她顯然是個甩脫跟蹤的老手,前行一段距離,又會走一段回頭路,確定沒有尾巴,才又上路。
夏花如履薄冰地穿過喧囂繁鬧的巴扎,一步不停地往村子深處走去,穿街過巷,中途還進入過兩戶人家的院子,然後神不知鬼不覺地從後門出來,狡猾如狐,謹慎似狼,走了十多分鐘才終於來到靠近村西頭一所其貌不揚的房子,警惕地左右望了幾眼,敲了敲門,門扉打開後,夏花如一條泥鰍般滑了進去。
房屋是用泥土抹住土坯的老屋,院子天井上面隨意搭着胡楊、梭梭、紅柳枝幹,遮着不算烈的陽光,天井裡擺着一張大牀,地上立着一個水井,旁邊凌亂地放着一些生產生活用具。院子像村子其他人家一樣,也有個後門,通向院外的一片果園、菜園,盡頭就是流入村口塔里木河的一條支流小河。園子周圍用齊人高的籬笆圍起,並密密麻麻地種上沙棘,讓人在外面不能輕易看到裡面的情況。園子裡種着梨樹、西紅柿,也有滿目金黃的向日葵、齊腰深的油綠麥苗、爬滿架的嫩綠酒花以及色澤飽和的油菜花,還有一片待摘的棉花。
夏花向開門的維族大娘說了一聲“亞克西木斯孜”(你好)後,就從後門進入了那個園子裡。
沿着狹窄的路箕,夏花走向小河邊,那裡搭着一片新葉嫩綠的葡萄架,一間房子就在架下面。
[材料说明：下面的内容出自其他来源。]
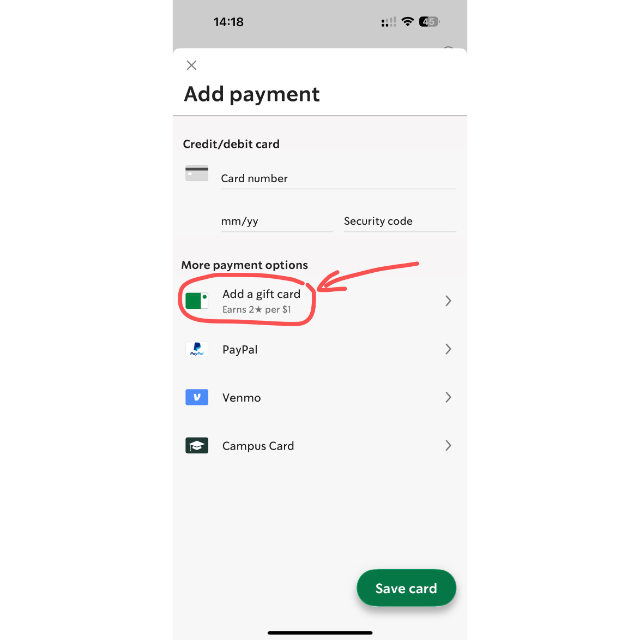This screenshot has height=640, width=640.
Task: Tap the PayPal logo icon
Action: point(197,349)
葡萄架下的門前,還有一小片空地,陽光漏灑下來,形成了斑斑點點的光斑,像一盞盞的燈籠。一個穿着藏青色麻料衣衫的女子古井不波地坐在一張竹椅上,正用白色粉筆在一塊簡陋的木板上寫着秀氣的漢字,並標上了拼音,然後拿起一把木製戒尺,指着木板上的漢字與拼音,對坐在她面前的大概有五個維族孩子,淡淡微笑,恰似神仙一般清美,輕聲道:“請大家跟姐姐讀,‘lí,梨’。”
那五個男孩女孩大概只有六歲左右,背手規矩坐着,有模有樣地鸚鵡學舌道:“‘lí,梨’”
仙子聽着脆生生的童音,滿意地點點頭,遠遠看見夏花,蹙蹙黛眉,對孩子們笑道:“下課。”
“謝謝老師。”五個附近鄰居家的孩子起立,齊聲道。
“每人拿一個梨回去吧。”仙子指了指旁邊一籃子應景的庫爾勒香梨。
五個孩子一聲歡呼,各自挑了一個,跑到一邊用井水洗淨,一口便咬開一隻脆甜的香梨。
梨中的水分從口角流到衣服上,脆甜而無渣的梨肉在嘴裡嘎吱嘎吱地嚼了兩下便嚥進肚子裡。
孩子們回頭看見夏花來到了跟前,擦了擦嘴角的梨汁,又齊聲禮貌道:“夏花姐姐,再見。”
然後五個維族孩子一邊吃着梨,一邊互相追逐着,在園子裡留下一串串銀鈴般的笑聲,走遠。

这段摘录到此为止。